(Records from a dataset)
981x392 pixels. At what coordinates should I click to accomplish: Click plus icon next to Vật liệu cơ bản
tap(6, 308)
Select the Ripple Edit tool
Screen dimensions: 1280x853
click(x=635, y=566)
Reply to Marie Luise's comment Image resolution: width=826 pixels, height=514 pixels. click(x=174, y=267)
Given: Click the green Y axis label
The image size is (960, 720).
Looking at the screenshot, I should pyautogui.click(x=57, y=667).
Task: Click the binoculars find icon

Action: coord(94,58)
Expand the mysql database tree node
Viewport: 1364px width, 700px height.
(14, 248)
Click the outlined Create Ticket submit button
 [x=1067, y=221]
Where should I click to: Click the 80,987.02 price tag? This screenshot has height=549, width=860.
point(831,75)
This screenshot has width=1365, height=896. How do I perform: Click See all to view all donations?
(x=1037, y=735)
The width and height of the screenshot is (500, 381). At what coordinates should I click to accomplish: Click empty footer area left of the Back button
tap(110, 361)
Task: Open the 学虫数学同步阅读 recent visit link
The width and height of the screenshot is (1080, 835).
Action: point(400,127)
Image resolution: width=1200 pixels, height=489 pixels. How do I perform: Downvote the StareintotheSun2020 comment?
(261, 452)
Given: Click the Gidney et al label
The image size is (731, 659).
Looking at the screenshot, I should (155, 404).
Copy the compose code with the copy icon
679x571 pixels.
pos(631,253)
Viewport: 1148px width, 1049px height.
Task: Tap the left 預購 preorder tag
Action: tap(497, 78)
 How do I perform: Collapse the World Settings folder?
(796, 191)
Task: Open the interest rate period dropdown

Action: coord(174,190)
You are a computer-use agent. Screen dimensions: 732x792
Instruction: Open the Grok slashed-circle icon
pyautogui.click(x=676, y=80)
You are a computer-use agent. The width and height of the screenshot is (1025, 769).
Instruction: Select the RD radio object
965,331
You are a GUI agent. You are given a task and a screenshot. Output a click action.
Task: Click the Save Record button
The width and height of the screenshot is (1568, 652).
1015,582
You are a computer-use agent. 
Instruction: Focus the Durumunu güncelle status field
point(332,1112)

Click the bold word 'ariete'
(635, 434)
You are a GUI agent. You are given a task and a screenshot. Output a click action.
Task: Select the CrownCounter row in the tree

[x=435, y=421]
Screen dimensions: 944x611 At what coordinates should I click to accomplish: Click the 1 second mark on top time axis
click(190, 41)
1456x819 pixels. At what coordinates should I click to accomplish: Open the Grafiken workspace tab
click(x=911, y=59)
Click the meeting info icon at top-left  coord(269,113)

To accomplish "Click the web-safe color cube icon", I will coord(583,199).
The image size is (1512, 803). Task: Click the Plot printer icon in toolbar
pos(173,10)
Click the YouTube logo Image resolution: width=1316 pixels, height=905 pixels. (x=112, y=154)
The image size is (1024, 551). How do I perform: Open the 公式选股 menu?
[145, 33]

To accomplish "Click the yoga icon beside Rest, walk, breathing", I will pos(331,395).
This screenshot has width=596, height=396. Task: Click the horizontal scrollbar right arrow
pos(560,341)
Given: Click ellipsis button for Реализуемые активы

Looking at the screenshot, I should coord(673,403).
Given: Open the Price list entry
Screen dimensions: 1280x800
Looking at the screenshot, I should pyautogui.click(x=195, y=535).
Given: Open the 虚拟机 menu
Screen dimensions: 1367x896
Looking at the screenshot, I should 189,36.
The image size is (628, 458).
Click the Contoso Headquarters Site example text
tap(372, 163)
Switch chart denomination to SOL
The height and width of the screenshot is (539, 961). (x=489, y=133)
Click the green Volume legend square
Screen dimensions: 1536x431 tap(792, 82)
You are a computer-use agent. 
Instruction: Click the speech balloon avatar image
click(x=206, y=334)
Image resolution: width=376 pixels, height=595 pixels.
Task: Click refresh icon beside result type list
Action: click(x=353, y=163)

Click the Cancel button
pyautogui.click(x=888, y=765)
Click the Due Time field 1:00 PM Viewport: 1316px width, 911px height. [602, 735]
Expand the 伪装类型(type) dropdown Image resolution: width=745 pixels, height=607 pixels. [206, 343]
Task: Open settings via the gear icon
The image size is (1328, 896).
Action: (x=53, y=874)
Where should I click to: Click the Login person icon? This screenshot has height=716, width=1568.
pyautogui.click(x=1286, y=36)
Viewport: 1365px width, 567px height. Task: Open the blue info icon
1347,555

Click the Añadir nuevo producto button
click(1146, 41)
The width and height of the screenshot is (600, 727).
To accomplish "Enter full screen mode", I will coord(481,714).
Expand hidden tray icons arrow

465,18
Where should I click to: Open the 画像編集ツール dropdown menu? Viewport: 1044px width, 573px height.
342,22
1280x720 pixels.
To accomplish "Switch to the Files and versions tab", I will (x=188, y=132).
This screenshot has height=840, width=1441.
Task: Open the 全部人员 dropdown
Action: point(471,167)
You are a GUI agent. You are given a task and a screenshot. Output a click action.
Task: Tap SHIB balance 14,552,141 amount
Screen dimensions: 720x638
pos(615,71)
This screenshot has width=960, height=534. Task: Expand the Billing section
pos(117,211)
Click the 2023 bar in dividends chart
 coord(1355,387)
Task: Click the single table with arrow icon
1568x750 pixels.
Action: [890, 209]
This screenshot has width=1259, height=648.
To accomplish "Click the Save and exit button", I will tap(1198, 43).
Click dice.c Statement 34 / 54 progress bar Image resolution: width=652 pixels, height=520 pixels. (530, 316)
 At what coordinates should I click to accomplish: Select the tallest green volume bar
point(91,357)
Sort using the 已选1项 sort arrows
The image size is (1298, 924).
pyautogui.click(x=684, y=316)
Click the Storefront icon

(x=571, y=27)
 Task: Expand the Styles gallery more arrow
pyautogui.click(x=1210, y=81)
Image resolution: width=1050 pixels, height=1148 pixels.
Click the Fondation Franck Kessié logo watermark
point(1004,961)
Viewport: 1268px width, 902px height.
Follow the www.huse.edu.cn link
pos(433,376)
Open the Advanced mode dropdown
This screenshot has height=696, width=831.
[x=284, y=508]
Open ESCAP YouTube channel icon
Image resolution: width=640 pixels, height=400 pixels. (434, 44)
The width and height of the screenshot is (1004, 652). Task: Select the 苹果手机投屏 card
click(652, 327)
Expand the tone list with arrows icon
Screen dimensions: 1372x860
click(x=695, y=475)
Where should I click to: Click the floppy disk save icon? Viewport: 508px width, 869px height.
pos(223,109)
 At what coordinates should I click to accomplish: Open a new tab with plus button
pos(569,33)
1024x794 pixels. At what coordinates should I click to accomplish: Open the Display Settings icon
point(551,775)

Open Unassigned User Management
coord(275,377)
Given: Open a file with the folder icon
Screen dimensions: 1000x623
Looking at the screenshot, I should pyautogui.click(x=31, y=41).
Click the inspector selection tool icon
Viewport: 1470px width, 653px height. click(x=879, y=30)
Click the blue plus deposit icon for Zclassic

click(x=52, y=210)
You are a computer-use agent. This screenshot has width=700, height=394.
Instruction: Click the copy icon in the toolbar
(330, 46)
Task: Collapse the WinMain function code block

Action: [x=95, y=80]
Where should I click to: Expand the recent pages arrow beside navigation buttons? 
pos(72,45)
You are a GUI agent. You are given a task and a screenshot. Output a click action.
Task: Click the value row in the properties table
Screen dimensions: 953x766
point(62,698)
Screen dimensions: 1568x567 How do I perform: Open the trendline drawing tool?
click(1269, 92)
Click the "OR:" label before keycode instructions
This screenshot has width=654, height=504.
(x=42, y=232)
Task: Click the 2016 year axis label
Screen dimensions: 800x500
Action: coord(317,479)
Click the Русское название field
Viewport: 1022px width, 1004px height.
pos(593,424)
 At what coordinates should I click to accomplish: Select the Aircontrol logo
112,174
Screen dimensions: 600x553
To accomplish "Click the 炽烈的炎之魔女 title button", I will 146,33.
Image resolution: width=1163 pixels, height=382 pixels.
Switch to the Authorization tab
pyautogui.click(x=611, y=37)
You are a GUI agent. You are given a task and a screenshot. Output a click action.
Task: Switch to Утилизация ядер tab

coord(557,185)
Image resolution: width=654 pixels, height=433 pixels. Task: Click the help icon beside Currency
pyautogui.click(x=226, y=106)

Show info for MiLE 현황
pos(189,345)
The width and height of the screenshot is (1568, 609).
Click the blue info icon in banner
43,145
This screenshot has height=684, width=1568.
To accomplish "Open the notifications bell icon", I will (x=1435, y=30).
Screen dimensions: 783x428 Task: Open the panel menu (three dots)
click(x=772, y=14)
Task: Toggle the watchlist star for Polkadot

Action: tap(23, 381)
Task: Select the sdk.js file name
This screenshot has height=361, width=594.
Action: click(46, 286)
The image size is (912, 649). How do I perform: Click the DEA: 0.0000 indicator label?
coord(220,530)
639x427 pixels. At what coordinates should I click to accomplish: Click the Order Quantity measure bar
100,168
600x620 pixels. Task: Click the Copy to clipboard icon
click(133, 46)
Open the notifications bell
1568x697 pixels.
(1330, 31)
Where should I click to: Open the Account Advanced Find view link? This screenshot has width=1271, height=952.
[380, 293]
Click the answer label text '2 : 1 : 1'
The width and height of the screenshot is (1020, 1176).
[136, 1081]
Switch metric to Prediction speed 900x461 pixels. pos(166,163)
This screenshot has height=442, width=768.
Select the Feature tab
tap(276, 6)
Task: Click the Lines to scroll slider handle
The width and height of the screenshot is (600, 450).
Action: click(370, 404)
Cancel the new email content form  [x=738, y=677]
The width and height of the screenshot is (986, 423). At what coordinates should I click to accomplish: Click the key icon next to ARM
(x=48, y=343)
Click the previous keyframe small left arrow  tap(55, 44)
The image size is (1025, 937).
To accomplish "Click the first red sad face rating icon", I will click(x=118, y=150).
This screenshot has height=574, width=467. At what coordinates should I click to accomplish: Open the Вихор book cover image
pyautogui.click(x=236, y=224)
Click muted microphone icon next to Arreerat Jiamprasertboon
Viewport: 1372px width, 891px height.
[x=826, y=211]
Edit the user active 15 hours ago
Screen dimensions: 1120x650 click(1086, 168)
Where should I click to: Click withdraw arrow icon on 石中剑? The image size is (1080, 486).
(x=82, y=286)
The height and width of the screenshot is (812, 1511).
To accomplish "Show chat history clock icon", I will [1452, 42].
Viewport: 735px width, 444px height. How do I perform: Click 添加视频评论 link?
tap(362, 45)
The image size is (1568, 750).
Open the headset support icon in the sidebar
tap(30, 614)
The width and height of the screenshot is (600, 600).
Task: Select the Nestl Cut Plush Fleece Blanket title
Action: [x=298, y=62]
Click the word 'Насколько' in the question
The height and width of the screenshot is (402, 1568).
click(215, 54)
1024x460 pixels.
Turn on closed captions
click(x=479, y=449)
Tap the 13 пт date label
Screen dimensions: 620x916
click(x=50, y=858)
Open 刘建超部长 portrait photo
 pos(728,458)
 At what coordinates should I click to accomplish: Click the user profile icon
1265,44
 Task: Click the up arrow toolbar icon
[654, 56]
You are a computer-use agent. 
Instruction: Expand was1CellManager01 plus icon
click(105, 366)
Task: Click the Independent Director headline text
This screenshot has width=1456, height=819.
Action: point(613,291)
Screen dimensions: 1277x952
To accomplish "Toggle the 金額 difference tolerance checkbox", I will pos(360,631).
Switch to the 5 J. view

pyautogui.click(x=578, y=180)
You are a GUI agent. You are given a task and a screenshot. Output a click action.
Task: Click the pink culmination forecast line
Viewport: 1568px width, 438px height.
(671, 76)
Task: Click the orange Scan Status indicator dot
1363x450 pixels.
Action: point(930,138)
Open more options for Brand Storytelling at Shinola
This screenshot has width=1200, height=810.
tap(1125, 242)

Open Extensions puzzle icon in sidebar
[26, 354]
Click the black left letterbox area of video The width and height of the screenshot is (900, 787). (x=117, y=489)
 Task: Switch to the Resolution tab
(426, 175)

TASK TO COMPLETE:
Lines with the word "arrows": copy each one from the data above.

PROBLEM SOLUTION:
Sort using the 已选1项 sort arrows
Expand the tone list with arrows icon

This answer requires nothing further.